TVR is coming back and I can’t wait. Because if you don’t like the idea of owning a TVR then I suspect that you don’t really like cars very much. 

A failure to be moved by the sight and sound of these wonderful beasts really makes you a firm non-petrolhead.

However, the idea of owning a TVR is always going to be more appealing than the reality of it: breaking down, in other words. 'TVR' and 'clockwork reliability' are rarely mentioned in the same sentence. To own a TVR is to live with constant fettling and sudden unexplained electrical failures. 

This is all part of the ownership experience, and what an experience it is.
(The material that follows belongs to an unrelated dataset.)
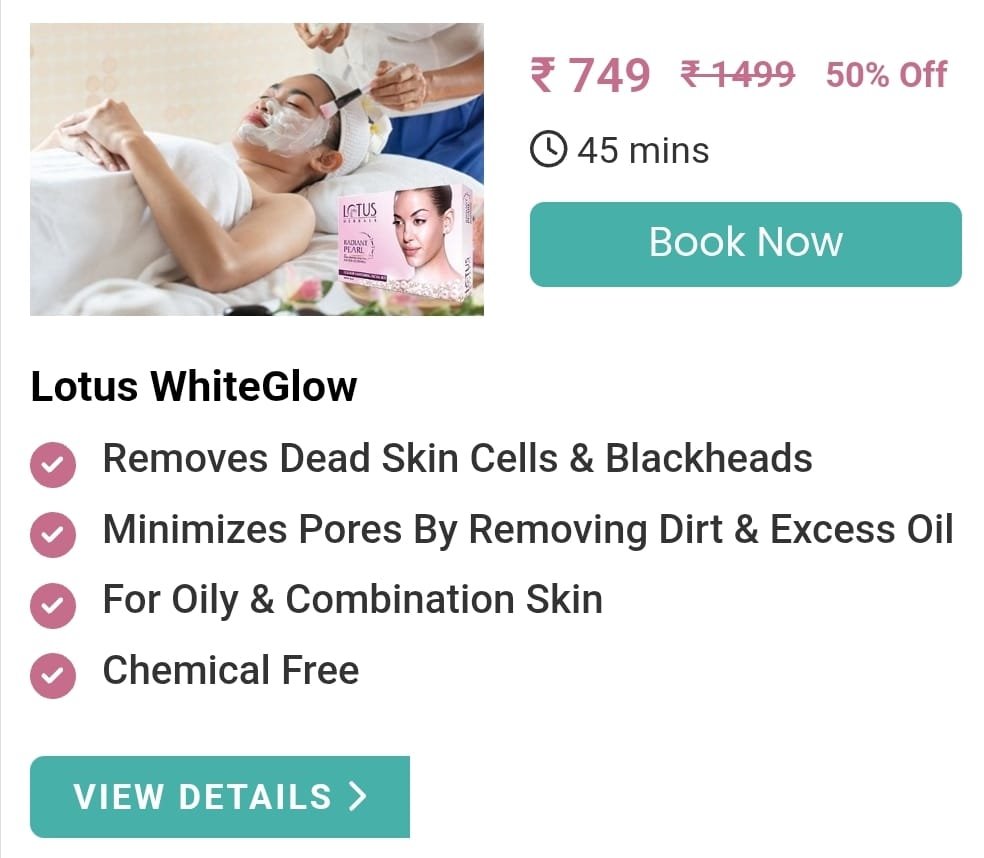Select the Lotus WhiteGlow title

tap(194, 386)
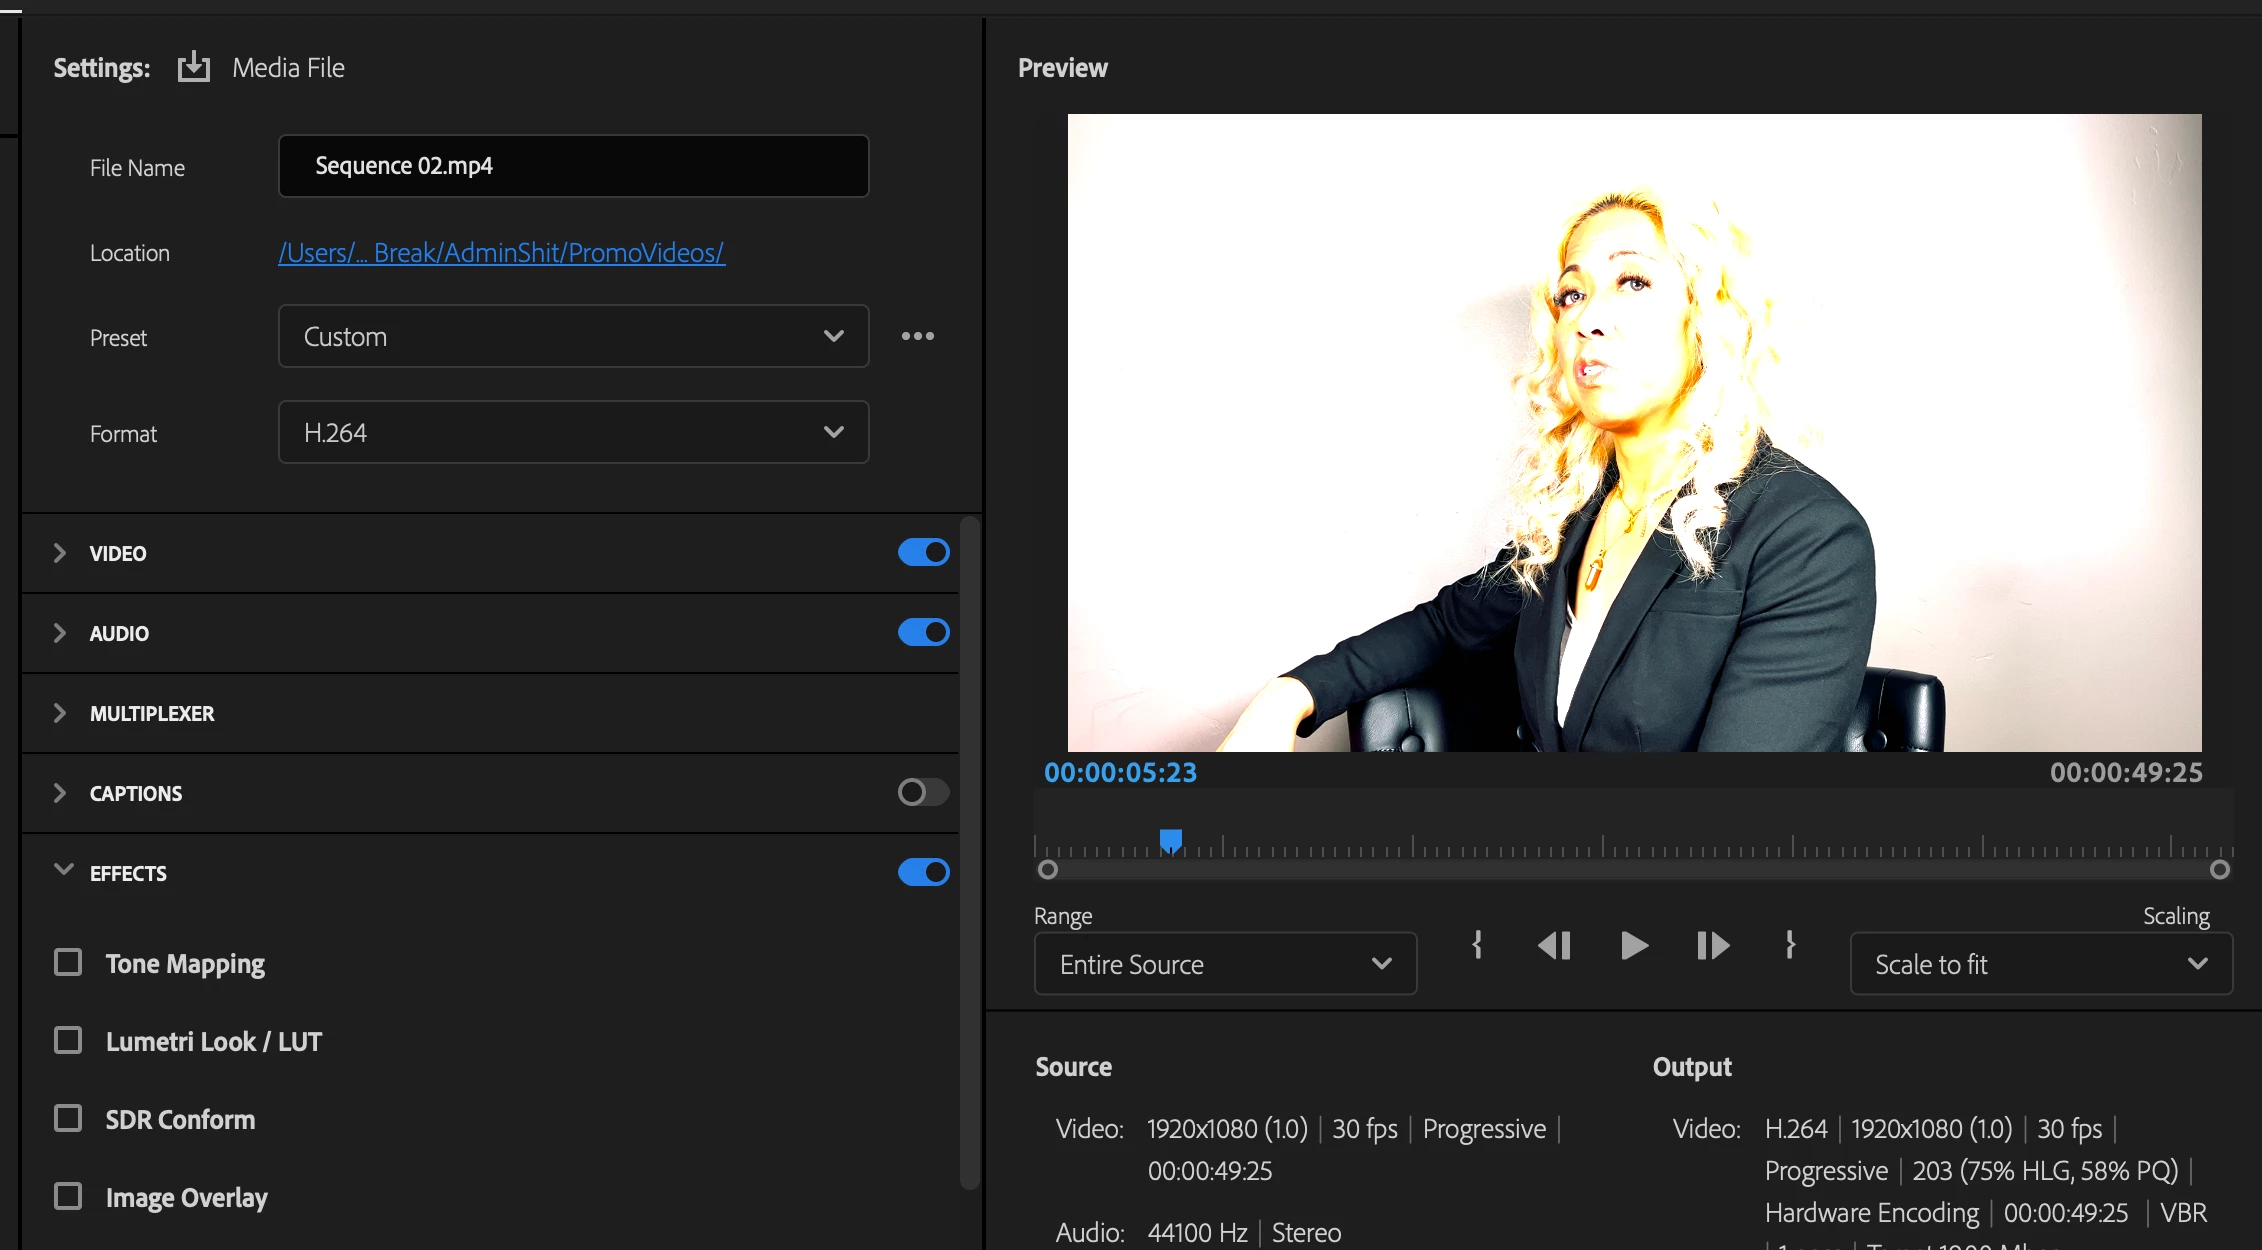Step forward one frame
Owners can and do complain about the marginal economy, poor reliability and sheer bloody expense of running a TVR, but hardly any regret the experience.

There have been many glorious models over the years, but here are some of my favourites.

Chimaera

If there ever was such a thing, here was TVR’s bread and butter model, which was pretty to look at and mad to drive. A sort of MGB that had been to rehab and really didn’t care what anyone thought. 

Yet with its 4.0-litre V8 it is relatively docile for a TVR. If you can live with one of these and put up with the inevitable grief, whether it be insurance or reliability, then you can graduate from there to the bigger and far more frightening stuff.

Cerbera 

Deviating slightly from its core customers, TVR launched its idea of a family car in the low-slung and always menacing shape of the Cerbera. A 0-60mph time of 4.0sec is a sensational conversation starter – and stopper – in the pub. 

It looks like pure evil and needs getting used to, if that is ever possible. While everyone forgives a Ferrari for its thoroughbred foibles, a Cerbera gets it in the neck, but pound for pound you won’t ever get more supercar for the money.

Tuscan

It’s got a sensational six-cylinder engine, it is fantastically quick and it looks like it’s landed from another planet. Just three good reasons to go Tuscan right there, then, but there is another: it became very affordable very quickly. 

The Tuscan taxes your driving skill like no other car and is worth it for that alone. There are, though, lots of things to concern yourself with, and the list of what to look out for on used models is almost endless.